Nagrath a dit que l'étude a également indiqué une autre recherche de clés -- une relation directe entre la glutamine et un biomarqueur STAT3 appelé de cancer ovarien.

« Une compréhension niveau des systèmes des interactions entre le métabolisme et la signalisation est indispensable à développer des stratégies nouvelles pour aborder le cancer, » a dit la Mémoire Vive de Prahlad de co-auteur de DM Anderson, le professeur agrégé de la biologie de systèmes et codirecteur du Programme de Biologie de Systèmes du Centre de Lutte contre le Cancer de DM Anderson. « STAT3 est le repère primaire qui est employé aujourd'hui pour établir la malignité, l'agression de tumeur et la métastase dans le cancer ovarien. »

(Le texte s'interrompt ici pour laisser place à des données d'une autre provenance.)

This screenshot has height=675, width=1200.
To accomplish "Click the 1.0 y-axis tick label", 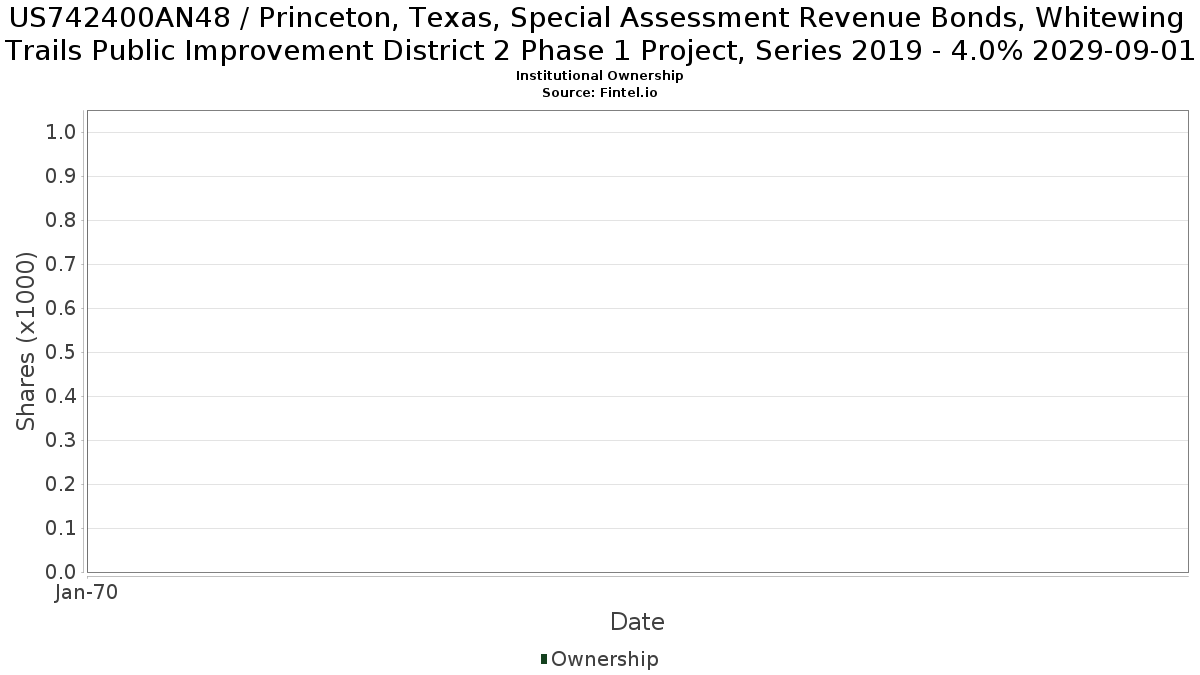I will 62,133.
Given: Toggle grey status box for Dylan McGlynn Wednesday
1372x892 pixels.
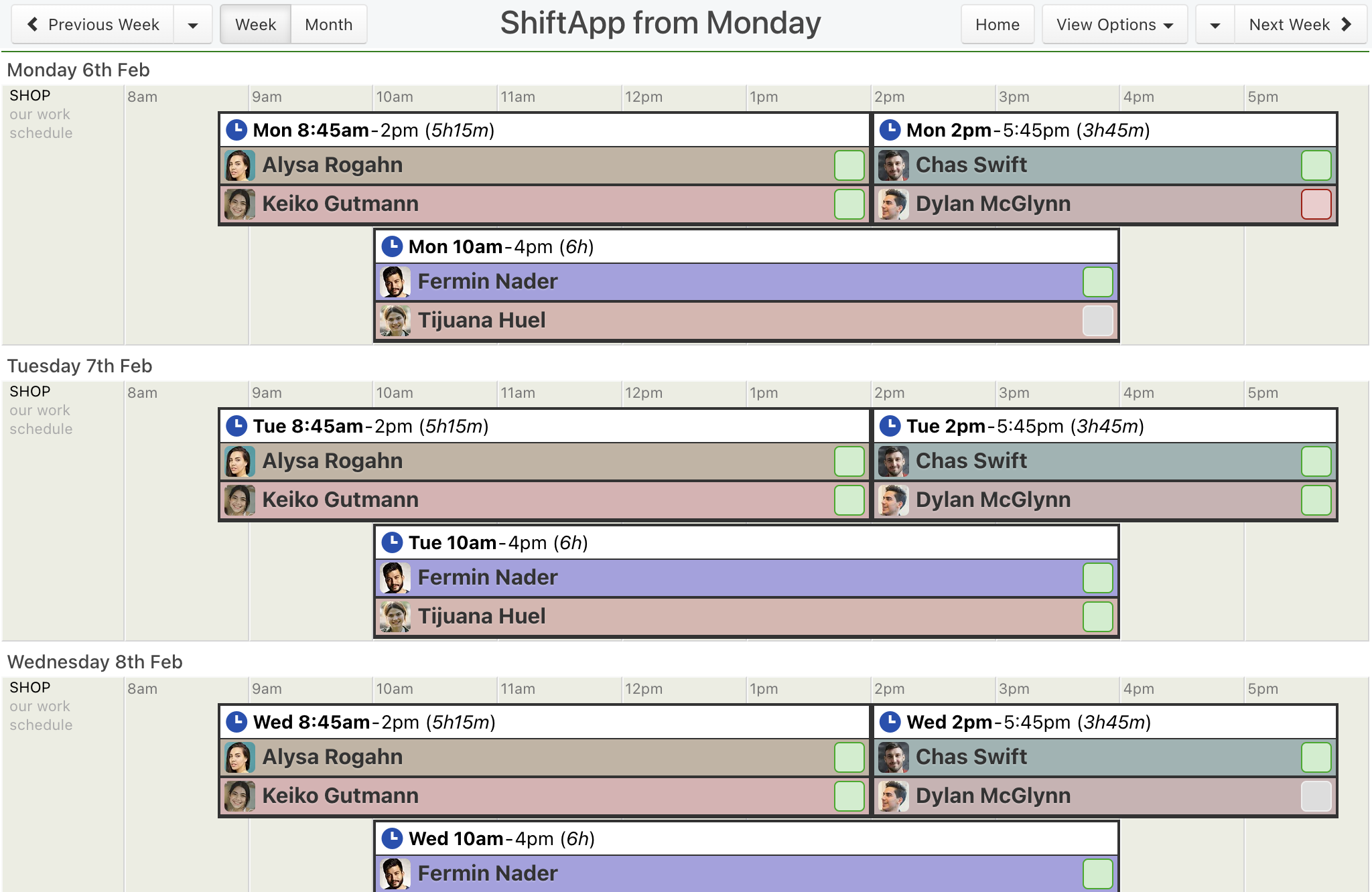Looking at the screenshot, I should [x=1316, y=796].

Nagrath a dit, « Le STAT3 plus élevé est, plus le cancer est agressif. Pour la première fois, nous pouvions afficher comment la glutamine règle l'expression STAT3 par une voie métabolique réputée appelée le cycle d'ACIDE TRICHLORACÉTIQUE, qui est également connu comme cycle de Krebs. »

Nagrath a dit que la recherche est actuelle. Éventuel, il espère que les investigations mèneront aux régimes thérapeutiques neufs pour le cancer ainsi qu'une meilleure compréhension du rôle du métabolisme de cellule cancéreuse dans la métastase et la résistance au médicament.